To encode this in Java, or any OO language for that matter, you can do:

class F<X, Y>
{
  Y compute(X x) { ... }
}

or a variation on this that splits it up a bit, might be:

class F<X, Y>
{
  setArg(X x);
  void compute();
  Y getResult();
}

Then I can write funky stuff, like a map function, that applies another
function to every element of a collection, or a filterator that applies a
filter function to an iterator to produce another iterator and so on. All
the sorts of thing you could happily do in Python or Ruby or Erlang and so
on, to write more reusable, and concise code.

So whenever I see an interface in Java that has just one method in it, or
looks suspiciously like a variation of that, I think aha! that might be a
continuation!

I can spot a couple straight away in your Stub code, Handler and
Delegator, and transitively all the classes that extend or implement them,
which is pretty much the entire thing. If I look at something like Switch, I
can see that it is a continuation, that takes a set of continuations, and an
event, and chains a call down onto one of the set of continuations,
depending on the type of the event, in what is called a 'continuation
passing style'.

Whenever I see the same code pattern being used over and again, I think, I
could put an interface around that, and then write other utility code that
works with that concept in terms of the interface. There are the
continuations that I mentioned already in the code base, but we have not
named their 'compute' methods consistently or put a common interface around
all of them, and there would be some advantage to be gained in doing so. The
names we have used so far are process, processAll, execute, or
processMethod, and these can be found in FailoverHandler, FailoverSupport,
Event, Job, PoolingFilter, BlockingMethodFrameListener, and so on. So you
are introducing two more method names for the same basic concept: handle and
delegate. As an example, I can't remember the exact details, but I think
FailoverProtectedOperation is a continuation that is wrapped in a utility
executor (itself a continuation), FailoverRetrySupport, that repeatedly runs
it until it does not fail to execute. To my thinking, this retry support is
a piece of general purpose utility code, that can run any continuation until
it succeeds, and does not necessarily have to be presented in terms of
failover, but can be presented as a more abstract concept that might find
re-use in other parts of the code.

The reason I chose the name 'run' and the interfaces Runnable, Callable
and Future to base my Continuation on, is simply because the existing code
in the Java library makes use of these concepts already, and I would be able
to make use of Executors and so on as a result, rather than because I
thought that that was the best way to represent continuations in Java.

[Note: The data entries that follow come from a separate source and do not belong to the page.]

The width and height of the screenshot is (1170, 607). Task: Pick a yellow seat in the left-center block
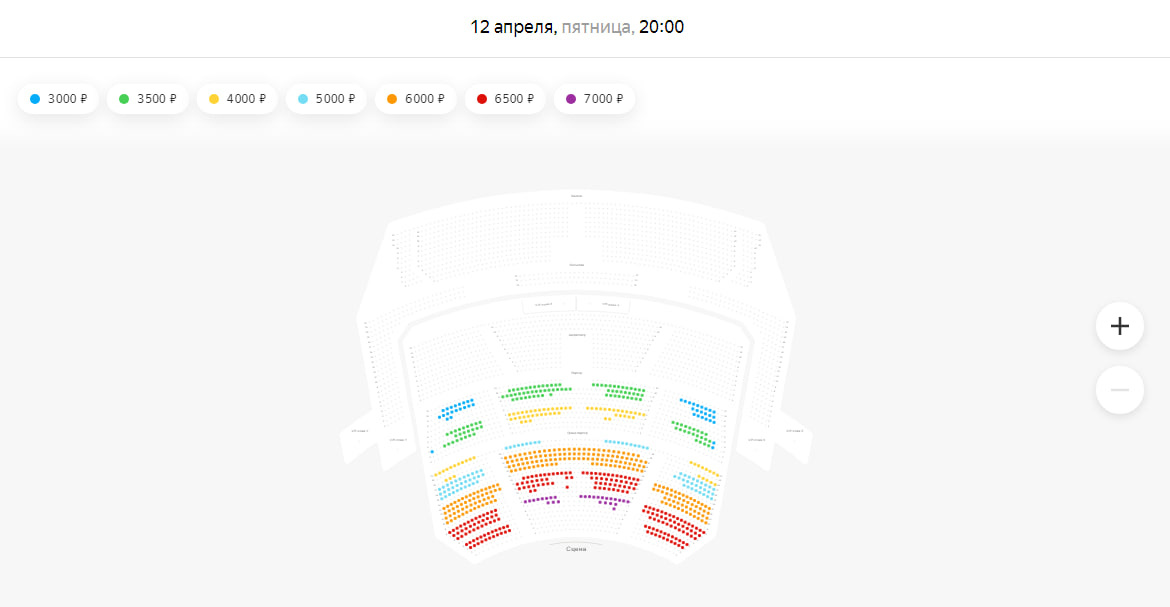pos(540,412)
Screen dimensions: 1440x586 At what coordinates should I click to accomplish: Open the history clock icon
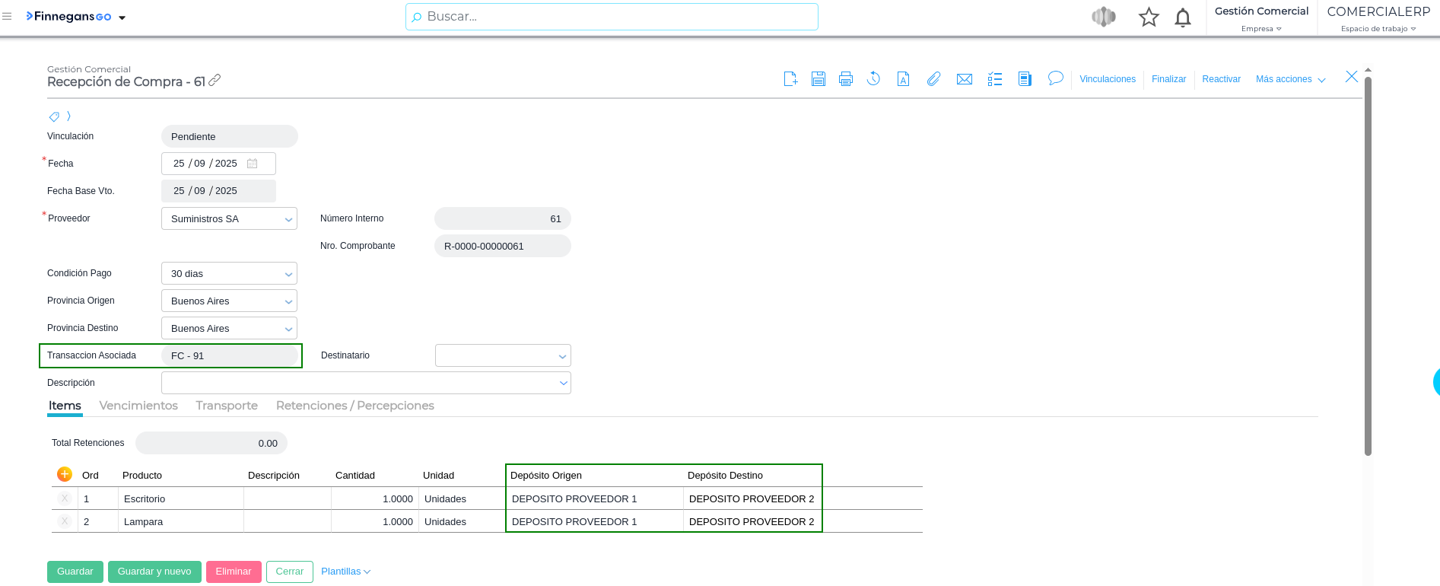click(874, 79)
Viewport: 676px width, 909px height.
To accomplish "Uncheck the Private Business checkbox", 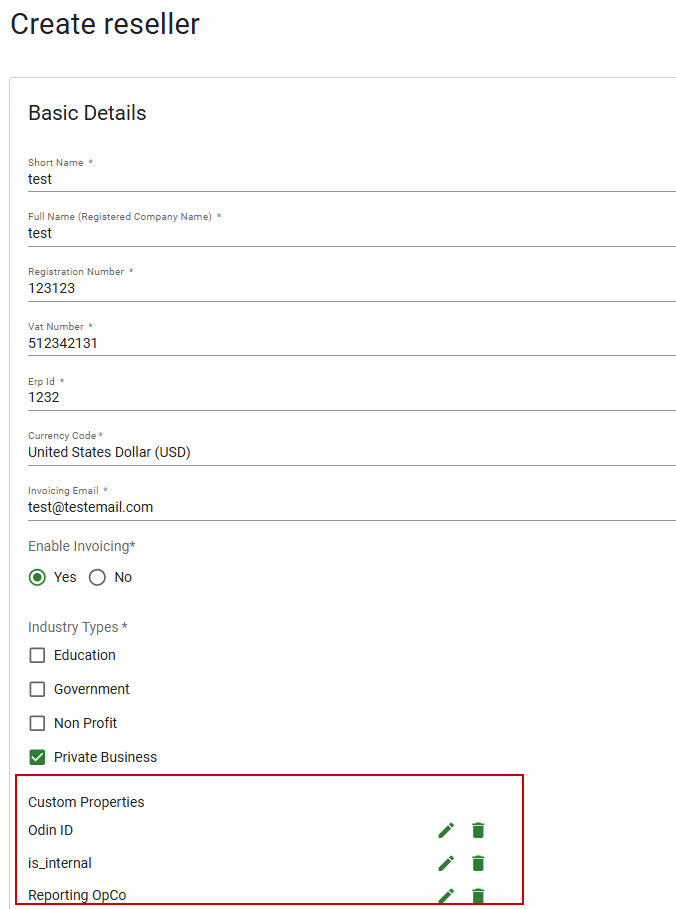I will [x=37, y=757].
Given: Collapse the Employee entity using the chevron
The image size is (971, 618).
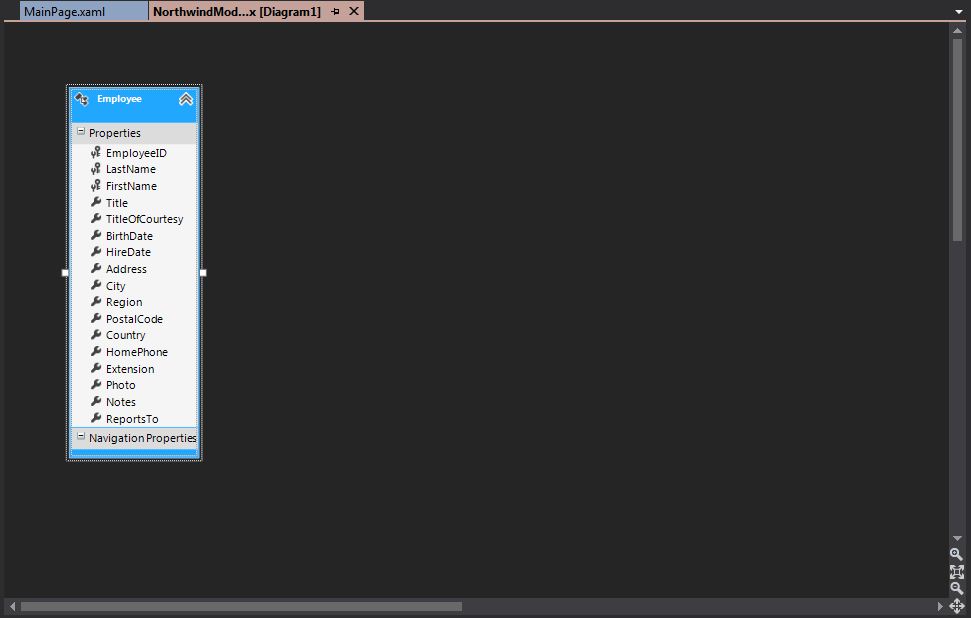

Another reason that a Continuation interface might be a good idea, is that
it will mean that we explicitly mark all parts of the code where
continuations are used. Which leads me on to the next thing; a warning!
Continuations are badly supported in Java compared with more
dynamic/functional language. As I alredy mentioned Java does not natively
support continuations, you can find ways of doing it, but there are some
serious drawbacks that you need to be aware of.

If I chain a load of functions together in a continuation passing style,
in a functional language the compiler will be smart enough to know that when
it creates a continuation, it can eliminate from its environment (the call
stack), all variables that are not referenced in the continuations body.
This means that stack frames no longer referenced can be popped off the
stack and reclaimed as the continuation chain progresses. And I bet it
really made someones head hurt to figure out how to do that! If it can, it
will use tail recursion, to avoid creating new stack frames altogether. The
Java compiler and JVM do not do this, so continuation passing always creates
full stack frames, and as the chain progresses the stack, and consequently
everything it references on the heap, continues to build up, even though
most of it is never used again. In Java, continuation passing eats RAM, both
stack and heap.

I don't know if you know, but when Python was implemented in Java as
Jython, there were considereable difficulties in dealing with continuations.
The JVM stack could be used, but tail recursion and environment trimming is
not supported, so continuation passing is severeley limited. Alternatively
the stack could be explicitly modelled on the heap, using for example, a
java.util.Stack, but this would be slow. So Jython is slow, contrasted
with ports to the .Net machine for comparison (some of my old university
professors designed the .Net machine and they were all functional
programmers, hence its support for doing this).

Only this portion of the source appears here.